Aachen fördert Ehrenamt in der Flüchtlingsarbeit mit neuem Programm
Aachen startet neues Förderprogramm für Ehrenamtliche in der Flüchtlings- und Neuzugewandertenarbeit
Die Stadt Aachen hat ein neues Förderprogramm unter dem Titel „Ehrenamt im Kontext der Prävention“ ins Leben gerufen, das Projekte unterstützt, die sich für Integration und präventive Maßnahmen im gesamten Stadtgebiet einsetzen. Organisationen können sich bis zum 31. März 2026 um Zuschüsse von bis zu 2.500 Euro pro Projekt bewerben.

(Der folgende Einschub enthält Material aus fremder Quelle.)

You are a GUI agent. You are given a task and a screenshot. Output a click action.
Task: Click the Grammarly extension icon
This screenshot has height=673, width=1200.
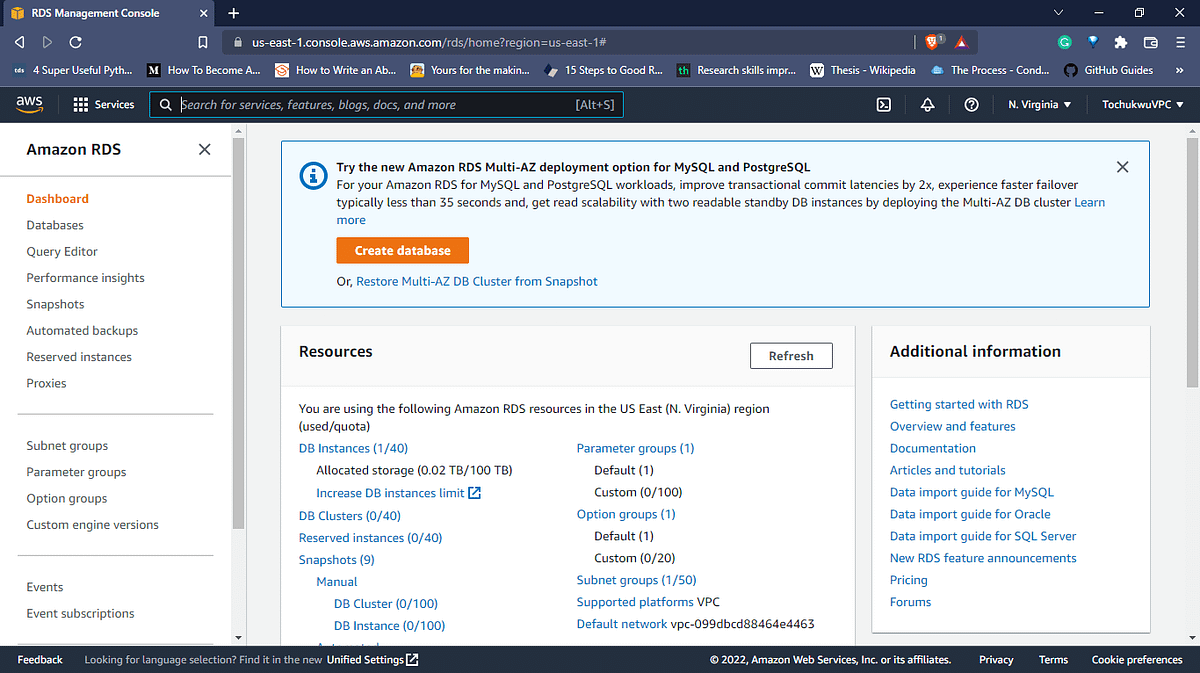tap(1064, 42)
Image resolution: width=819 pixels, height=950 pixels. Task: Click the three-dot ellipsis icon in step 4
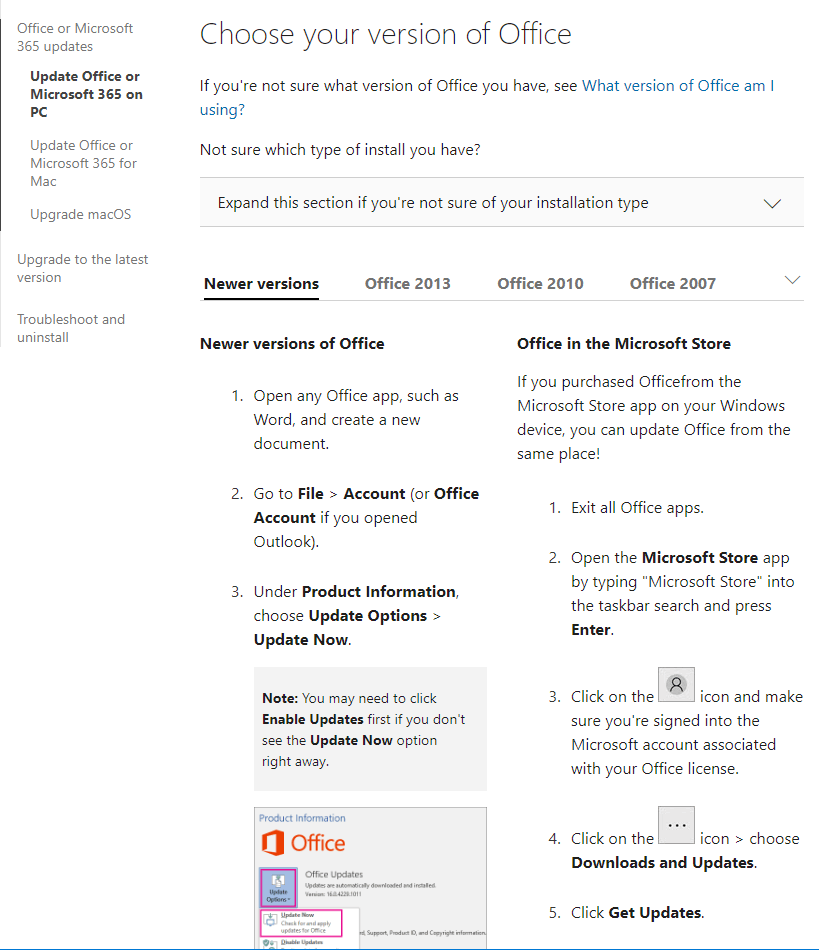(677, 825)
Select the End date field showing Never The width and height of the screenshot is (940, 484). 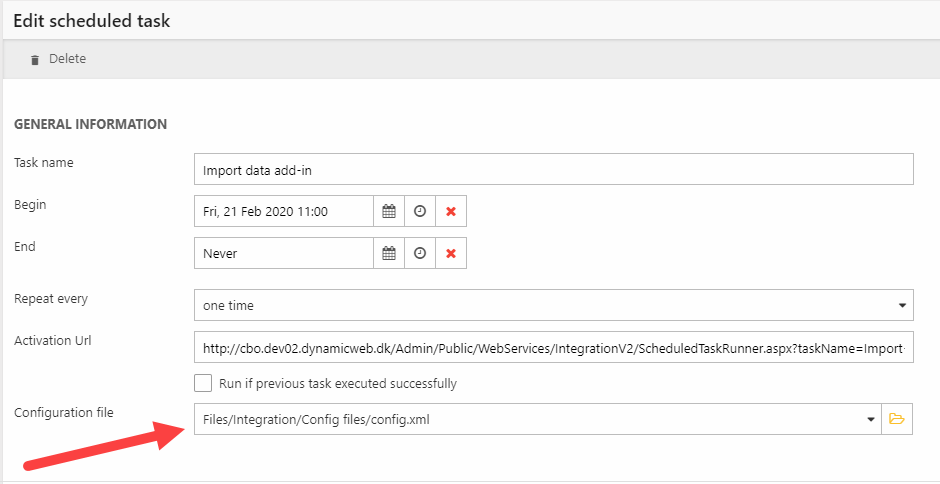tap(283, 254)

Das Programm wird vom Kommunalen Integrationszentrum Aachen koordiniert und richtet sich an Gruppen, die 2026 Geflüchtete und Migrantinnen und Migranten begleiten. Gefördert werden vielfältige Aktivitäten – von der Begleitung zu Behörden über die Einrichtung von Gemeinschaftsräumen bis hin zu Schulungen für Ehrenamtliche, Orientierungshilfen und Demokratiebildung.

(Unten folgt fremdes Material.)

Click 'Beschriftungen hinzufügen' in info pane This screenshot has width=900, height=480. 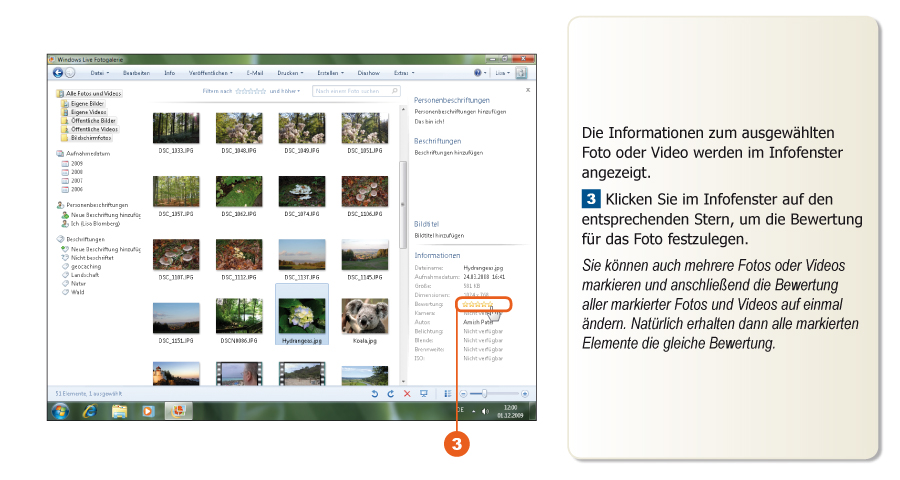click(449, 152)
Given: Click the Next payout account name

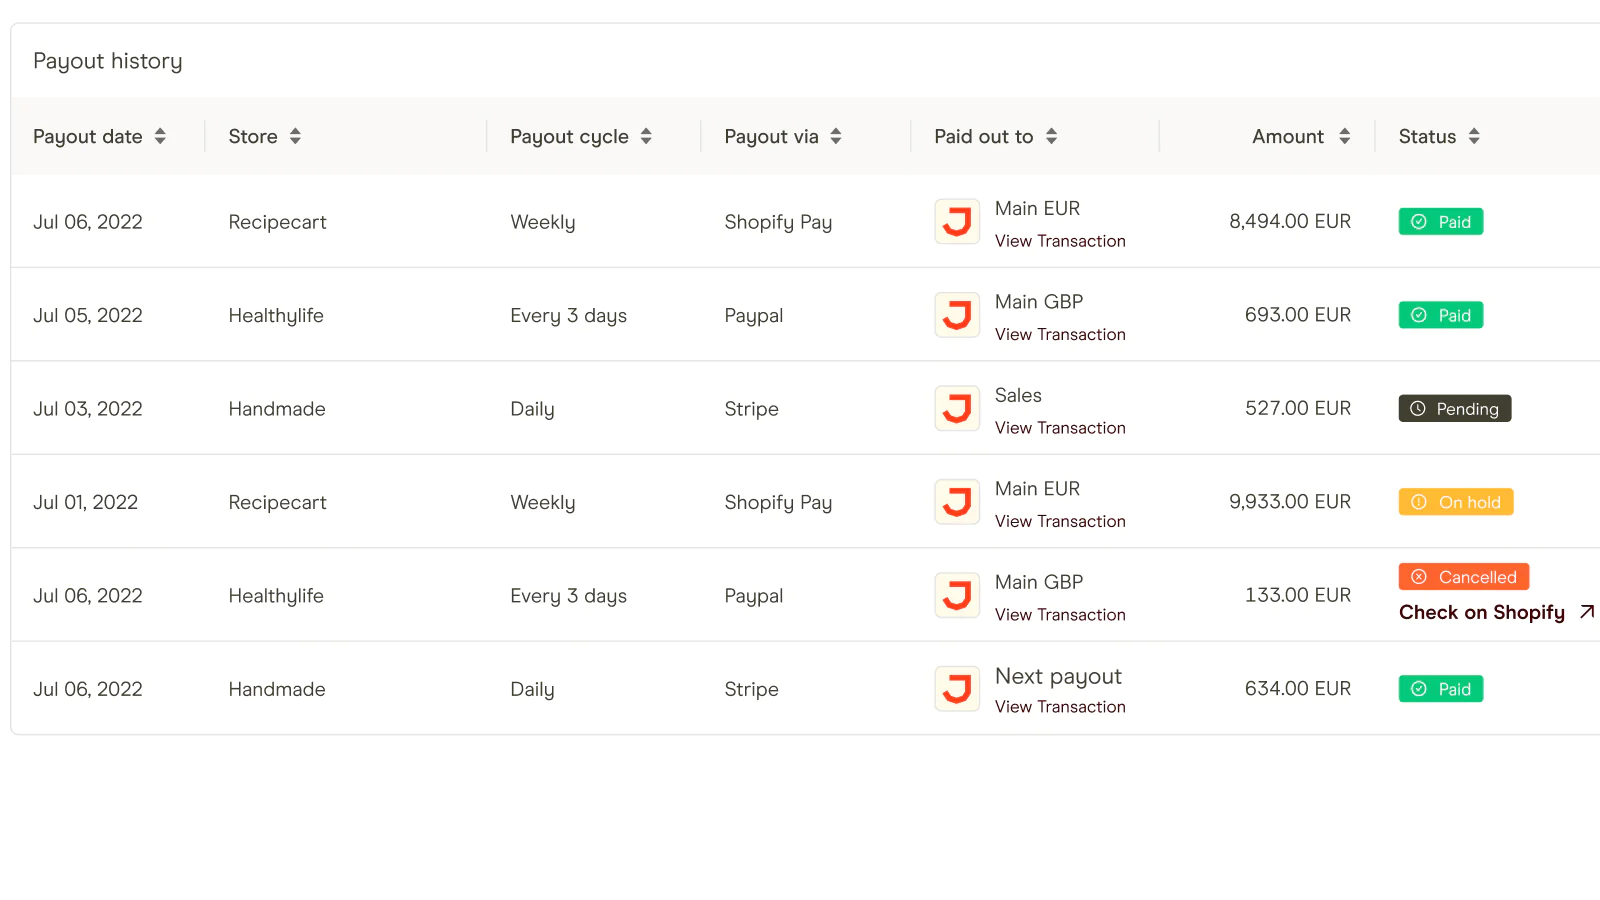Looking at the screenshot, I should click(x=1058, y=677).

Antragsberechtigt ist ein breites Spektrum an Organisationen: von migrantisch geprägten Initiativen über Sport- und Kulturvereine, Moscheevereine, Kirchengemeinden und Wohlfahrtsverbände bis hin zu eingetragenen gemeinnützigen Vereinen. Bei Fragen zur Antragsstellung oder Förderfähigkeit stehen Carsten Strehler und Annika Wilden vom Integrationszentrum für Beratung zur Verfügung.

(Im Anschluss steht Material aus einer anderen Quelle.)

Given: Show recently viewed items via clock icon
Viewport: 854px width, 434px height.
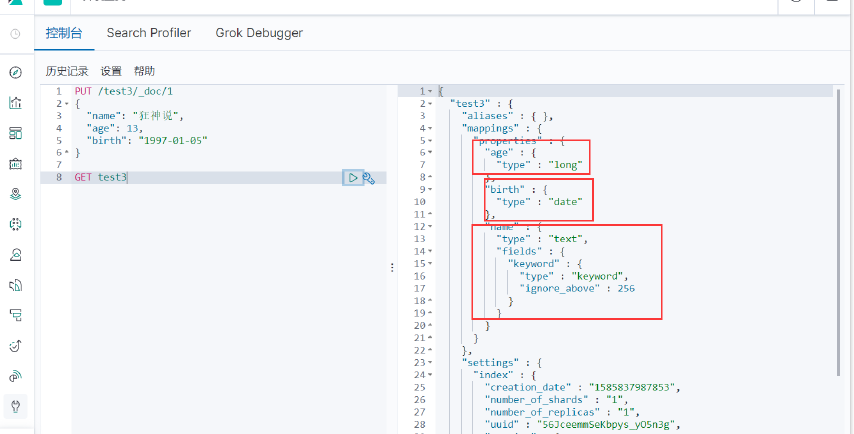Looking at the screenshot, I should [15, 34].
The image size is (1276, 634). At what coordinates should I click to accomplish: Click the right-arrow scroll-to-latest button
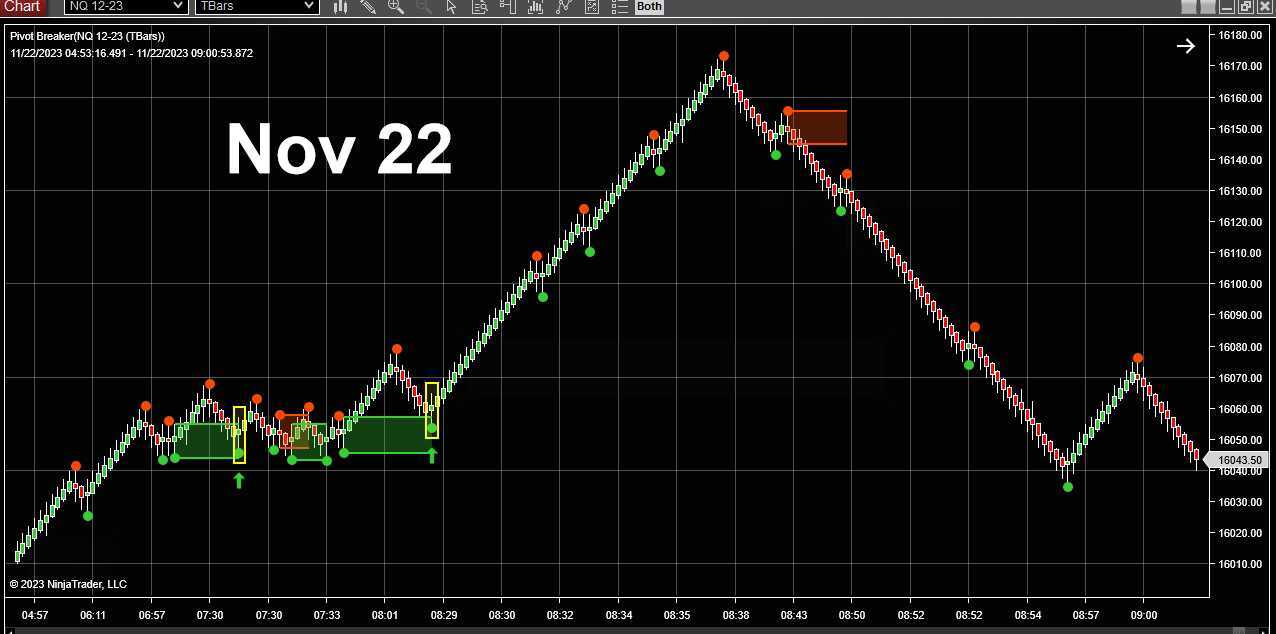coord(1186,45)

Ziel des Programms ist es, lokale Initiativen zu stärken, die Neuzugewanderten den Einstieg erleichtern und gleichzeitig den sozialen Zusammenhalt fördern. Durch die Unterstützung praktischer Hilfsangebote und Bildungsmaßnahmen will die Stadt die Integrationsherausforderungen sowohl für Ehrenamtliche als auch für die von ihnen Begleiteten verringern.
Bewerbungsschluss ist der 31. März 2026. Pro Organisation können maximal 2.500 Euro beantragt werden. Erfolgreiche Antragsteller erhalten Mittel, um ihre Arbeit mit Geflüchteten und Migrantinnen und Migranten in Aachen auszubauen. Ausführliche Bewerbungsrichtlinien und Kontaktdaten für Rückfragen stellt das Kommunale Integrationszentrum bereit.